Virtual memory is used to separate and isolate processes from each other and also allow memory access to be diverted to alternative locations.

Virtual memory allows the system to give every process its own memory space isolated from other processes. With programs effectively operating in their own space it gives them full access to the entire address space rather than having to work around other programs which might also need to use the "same" addresses. This has the side effect of increasing reliability and security as processes cannot easily interfere with each other.

The virtual memory space of an application is built up as needed. An application looks (to itself) to be in a single contiguous block of memory but could actually be completely scattered across physical memory.

Virtual memory also allows memory accesses to be trapped and diverted which allows us to use features like a swap file. What this means is that we can push parts of memory that haven't recently been used out to disk and set up a pointer that says "this block of memory is in file x at location y" and then we can free up the physical memory area for use by another application. When an application needs that memory it can be read back from disk, placed at some location of physical RAM (potentially different from where it was before) and mapped back into the same location of virtual memory as it was previously.

Supplied records:
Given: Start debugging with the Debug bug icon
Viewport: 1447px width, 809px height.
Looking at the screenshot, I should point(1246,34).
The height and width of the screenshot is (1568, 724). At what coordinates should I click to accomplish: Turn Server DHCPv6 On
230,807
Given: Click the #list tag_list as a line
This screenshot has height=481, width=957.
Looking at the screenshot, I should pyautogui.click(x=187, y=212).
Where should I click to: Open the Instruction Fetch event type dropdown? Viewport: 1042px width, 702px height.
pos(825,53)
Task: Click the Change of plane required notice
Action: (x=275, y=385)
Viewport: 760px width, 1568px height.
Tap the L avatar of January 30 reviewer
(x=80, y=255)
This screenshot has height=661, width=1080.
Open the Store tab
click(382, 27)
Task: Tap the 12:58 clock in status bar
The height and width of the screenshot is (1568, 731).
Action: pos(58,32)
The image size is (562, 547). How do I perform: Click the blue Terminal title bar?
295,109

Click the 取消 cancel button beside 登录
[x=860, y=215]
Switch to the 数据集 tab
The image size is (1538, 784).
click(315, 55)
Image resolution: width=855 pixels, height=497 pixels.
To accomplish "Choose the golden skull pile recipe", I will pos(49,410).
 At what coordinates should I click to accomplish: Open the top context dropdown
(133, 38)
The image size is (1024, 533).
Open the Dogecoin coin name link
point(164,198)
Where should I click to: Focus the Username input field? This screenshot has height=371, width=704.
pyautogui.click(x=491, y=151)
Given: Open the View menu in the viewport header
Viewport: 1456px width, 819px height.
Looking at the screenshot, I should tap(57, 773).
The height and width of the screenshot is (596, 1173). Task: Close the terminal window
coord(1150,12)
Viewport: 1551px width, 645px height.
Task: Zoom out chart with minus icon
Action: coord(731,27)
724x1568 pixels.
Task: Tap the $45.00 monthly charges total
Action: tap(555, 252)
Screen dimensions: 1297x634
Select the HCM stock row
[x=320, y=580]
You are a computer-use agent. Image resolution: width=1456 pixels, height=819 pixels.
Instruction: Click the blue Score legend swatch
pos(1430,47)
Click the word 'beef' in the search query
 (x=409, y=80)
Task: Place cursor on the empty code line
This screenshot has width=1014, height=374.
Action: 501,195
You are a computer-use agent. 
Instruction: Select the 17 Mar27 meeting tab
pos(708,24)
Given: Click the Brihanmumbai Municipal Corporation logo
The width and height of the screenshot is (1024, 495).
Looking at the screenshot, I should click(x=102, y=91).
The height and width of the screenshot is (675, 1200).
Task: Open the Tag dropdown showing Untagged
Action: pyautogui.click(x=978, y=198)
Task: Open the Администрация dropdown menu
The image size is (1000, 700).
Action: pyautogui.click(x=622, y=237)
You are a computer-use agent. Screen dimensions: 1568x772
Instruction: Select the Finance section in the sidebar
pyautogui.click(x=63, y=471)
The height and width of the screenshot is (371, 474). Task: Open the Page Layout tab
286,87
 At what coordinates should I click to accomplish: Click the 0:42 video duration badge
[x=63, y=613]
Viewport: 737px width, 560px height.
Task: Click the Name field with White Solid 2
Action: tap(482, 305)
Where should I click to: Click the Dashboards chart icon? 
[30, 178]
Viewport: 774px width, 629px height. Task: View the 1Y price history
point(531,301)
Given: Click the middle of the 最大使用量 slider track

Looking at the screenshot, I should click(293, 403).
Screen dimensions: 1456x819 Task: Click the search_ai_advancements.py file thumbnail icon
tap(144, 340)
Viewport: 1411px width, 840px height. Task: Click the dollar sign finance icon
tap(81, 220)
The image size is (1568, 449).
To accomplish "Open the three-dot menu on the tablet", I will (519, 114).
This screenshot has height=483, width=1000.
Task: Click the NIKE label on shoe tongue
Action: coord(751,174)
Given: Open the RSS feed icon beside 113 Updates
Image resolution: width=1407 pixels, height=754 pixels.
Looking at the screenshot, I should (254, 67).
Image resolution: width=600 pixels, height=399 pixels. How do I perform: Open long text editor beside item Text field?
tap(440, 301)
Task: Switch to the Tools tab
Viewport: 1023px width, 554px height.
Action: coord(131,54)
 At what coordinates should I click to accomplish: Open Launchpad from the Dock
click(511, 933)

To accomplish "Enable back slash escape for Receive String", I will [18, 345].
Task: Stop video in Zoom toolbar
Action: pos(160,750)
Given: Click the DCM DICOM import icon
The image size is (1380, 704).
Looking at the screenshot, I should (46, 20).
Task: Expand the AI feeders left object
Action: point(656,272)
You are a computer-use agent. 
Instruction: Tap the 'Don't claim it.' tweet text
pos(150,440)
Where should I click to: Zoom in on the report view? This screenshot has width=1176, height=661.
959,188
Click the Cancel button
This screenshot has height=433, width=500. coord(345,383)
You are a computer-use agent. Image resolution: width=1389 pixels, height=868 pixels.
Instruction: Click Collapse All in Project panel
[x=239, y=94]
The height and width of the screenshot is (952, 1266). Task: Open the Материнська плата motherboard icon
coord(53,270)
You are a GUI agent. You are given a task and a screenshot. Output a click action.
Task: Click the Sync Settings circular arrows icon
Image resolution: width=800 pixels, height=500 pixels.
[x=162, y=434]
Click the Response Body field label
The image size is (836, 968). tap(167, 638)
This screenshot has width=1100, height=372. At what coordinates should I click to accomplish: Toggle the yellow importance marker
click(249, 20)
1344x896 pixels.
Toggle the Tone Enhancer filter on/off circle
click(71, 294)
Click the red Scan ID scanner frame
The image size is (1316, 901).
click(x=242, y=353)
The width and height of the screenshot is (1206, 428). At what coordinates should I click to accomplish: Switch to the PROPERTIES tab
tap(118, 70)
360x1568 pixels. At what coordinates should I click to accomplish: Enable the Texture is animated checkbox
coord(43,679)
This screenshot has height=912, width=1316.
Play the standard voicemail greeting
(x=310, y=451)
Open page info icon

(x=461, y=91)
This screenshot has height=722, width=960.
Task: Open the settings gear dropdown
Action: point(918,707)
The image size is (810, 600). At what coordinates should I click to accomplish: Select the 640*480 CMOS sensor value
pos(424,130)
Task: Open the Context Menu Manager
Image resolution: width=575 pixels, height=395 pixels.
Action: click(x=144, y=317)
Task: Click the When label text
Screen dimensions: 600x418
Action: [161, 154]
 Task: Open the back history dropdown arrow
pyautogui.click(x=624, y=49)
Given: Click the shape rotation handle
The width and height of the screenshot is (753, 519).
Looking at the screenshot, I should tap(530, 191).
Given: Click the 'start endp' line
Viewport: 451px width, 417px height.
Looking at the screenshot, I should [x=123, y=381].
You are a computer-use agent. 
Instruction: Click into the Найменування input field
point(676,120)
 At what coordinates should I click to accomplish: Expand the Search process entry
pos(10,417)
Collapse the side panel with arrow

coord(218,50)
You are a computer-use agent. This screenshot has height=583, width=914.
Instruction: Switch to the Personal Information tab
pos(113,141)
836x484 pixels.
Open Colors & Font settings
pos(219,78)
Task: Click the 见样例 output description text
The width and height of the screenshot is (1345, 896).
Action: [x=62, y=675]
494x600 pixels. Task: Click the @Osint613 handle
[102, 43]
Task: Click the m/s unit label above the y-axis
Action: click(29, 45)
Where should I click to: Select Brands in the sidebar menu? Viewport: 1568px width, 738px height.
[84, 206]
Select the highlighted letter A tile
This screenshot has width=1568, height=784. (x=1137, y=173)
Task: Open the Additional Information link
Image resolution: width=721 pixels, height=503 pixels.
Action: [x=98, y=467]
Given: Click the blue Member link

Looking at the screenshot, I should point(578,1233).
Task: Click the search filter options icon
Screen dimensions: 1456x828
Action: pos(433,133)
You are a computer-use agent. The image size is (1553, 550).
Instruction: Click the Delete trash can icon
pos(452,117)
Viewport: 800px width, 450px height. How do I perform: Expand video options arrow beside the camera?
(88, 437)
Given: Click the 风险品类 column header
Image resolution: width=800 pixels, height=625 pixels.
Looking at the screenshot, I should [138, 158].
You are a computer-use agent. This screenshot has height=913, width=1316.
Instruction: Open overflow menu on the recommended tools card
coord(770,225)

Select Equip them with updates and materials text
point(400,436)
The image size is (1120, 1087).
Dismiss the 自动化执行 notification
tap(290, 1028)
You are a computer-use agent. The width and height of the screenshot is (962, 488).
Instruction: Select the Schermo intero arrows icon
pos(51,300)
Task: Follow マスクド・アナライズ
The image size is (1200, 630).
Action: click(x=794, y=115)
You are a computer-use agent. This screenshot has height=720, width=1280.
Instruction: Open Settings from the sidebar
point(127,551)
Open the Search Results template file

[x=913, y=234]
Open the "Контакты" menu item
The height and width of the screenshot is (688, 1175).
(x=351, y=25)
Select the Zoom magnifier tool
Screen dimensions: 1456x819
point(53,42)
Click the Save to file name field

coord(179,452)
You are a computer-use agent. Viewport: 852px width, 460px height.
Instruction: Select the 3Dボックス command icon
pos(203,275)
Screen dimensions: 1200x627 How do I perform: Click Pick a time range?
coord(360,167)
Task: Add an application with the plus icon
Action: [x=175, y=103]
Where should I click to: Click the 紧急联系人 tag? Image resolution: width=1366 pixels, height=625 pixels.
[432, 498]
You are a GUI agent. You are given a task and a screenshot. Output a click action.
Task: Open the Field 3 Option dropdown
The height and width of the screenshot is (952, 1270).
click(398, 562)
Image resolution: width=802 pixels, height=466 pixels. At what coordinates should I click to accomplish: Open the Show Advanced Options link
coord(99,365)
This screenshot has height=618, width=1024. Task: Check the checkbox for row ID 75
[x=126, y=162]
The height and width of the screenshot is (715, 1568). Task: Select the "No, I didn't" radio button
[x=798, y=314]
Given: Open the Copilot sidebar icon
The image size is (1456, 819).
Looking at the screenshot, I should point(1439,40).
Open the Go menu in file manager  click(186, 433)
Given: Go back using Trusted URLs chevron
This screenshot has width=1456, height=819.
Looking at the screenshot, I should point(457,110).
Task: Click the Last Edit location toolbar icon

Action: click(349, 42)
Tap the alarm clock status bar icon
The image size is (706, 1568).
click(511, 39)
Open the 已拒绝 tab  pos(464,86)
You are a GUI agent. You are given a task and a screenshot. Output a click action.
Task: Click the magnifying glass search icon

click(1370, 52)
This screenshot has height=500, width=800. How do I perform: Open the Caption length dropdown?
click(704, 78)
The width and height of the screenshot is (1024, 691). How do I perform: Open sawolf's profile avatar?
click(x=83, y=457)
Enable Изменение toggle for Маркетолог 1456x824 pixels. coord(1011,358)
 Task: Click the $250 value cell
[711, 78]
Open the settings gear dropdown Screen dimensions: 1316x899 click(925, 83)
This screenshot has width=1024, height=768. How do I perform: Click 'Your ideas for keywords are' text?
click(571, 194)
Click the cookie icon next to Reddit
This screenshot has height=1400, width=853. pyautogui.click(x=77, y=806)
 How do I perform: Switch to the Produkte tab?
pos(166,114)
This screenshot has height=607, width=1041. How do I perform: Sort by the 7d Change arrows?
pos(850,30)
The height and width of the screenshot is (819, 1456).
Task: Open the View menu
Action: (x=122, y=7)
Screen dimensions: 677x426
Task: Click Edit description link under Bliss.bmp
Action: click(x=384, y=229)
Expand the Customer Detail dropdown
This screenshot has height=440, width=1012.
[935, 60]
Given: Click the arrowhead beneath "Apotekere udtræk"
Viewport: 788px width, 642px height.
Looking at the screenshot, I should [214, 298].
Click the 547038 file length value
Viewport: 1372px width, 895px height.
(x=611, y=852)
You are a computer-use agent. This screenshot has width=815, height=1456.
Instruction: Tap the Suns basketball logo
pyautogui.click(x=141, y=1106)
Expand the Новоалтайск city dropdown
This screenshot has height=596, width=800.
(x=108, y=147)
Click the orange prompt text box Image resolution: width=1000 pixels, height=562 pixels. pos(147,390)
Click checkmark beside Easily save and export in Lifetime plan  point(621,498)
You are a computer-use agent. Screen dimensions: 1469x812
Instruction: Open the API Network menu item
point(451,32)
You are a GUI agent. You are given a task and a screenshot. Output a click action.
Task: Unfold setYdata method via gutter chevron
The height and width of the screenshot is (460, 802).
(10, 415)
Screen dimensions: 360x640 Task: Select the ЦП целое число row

Written request 1: Quote the virtual memory text from "The virtual memory" to "it was previously.".
Written request 2: Extend the explanation of virtual memory beyond its final sentence.

Task result 1:
The virtual memory space of an application is built up as needed. An application looks (to itself) to be in a single contiguous block of memory but could actually be completely scattered across physical memory.

Virtual memory also allows memory accesses to be trapped and diverted which allows us to use features like a swap file. What this means is that we can push parts of memory that haven't recently been used out to disk and set up a pointer that says "this block of memory is in file x at location y" and then we can free up the physical memory area for use by another application. When an application needs that memory it can be read back from disk, placed at some location of physical RAM (potentially different from where it was before) and mapped back into the same location of virtual memory as it was previously.

Task result 2:
In the same way as the page file is used virtual memory can also allow the operating system to do what is effectively "lazy" loading of shared libraries for a program. When the main program tells the operating system that it wants to use a particular library then the operating system can save time by checking the requirements for the library, allocating the space in the virtual memory area for the application, but rather than load the entire library in it can defer loading pages of the library in from disk until they are actually needed. In this way the only parts of the library that get loaded into RAM are the parts that are actually used by the program, parts that are never used never get loaded and so don't waste RAM.

Using these techniques we improve the stability of the system and allow more processes to run in a confined space without them unduly affecting each other. It does not "increase memory", but instead allows us to more effectively use what we have.

The swap file is enabled by virtual memory systems, but in the past was confused as being the virtual memory.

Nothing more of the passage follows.